* Material supplied *
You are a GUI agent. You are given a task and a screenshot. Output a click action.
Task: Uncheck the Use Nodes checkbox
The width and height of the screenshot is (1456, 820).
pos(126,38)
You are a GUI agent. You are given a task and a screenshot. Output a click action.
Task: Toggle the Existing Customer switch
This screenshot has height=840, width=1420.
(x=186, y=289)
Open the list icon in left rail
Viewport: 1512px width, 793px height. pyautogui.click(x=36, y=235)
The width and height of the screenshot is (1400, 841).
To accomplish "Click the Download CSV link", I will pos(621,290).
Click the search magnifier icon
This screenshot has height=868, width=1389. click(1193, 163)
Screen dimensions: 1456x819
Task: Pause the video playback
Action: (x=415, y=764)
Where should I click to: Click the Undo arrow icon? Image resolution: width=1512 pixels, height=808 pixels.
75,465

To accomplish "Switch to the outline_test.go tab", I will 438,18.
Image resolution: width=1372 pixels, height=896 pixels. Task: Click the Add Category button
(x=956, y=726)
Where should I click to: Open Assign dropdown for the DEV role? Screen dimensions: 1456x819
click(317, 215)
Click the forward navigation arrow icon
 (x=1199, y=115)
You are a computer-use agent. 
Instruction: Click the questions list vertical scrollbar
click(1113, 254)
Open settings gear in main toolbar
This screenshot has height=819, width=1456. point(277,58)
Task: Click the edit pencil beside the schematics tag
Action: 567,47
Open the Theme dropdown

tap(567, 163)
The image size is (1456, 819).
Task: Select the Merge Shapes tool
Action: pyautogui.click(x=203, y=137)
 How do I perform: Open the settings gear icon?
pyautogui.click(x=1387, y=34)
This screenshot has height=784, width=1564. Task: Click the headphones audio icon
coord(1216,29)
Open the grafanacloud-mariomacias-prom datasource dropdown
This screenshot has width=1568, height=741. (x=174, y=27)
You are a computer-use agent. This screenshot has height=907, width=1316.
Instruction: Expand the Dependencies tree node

* Task brief *
Leave out every line ahead of the one containing "You are a computer-use agent. This" and print the rest of the listing exactly.

* Task response *
You are a computer-use agent. This screenshot has height=907, width=1316.
Instruction: Expand the Dependencies tree node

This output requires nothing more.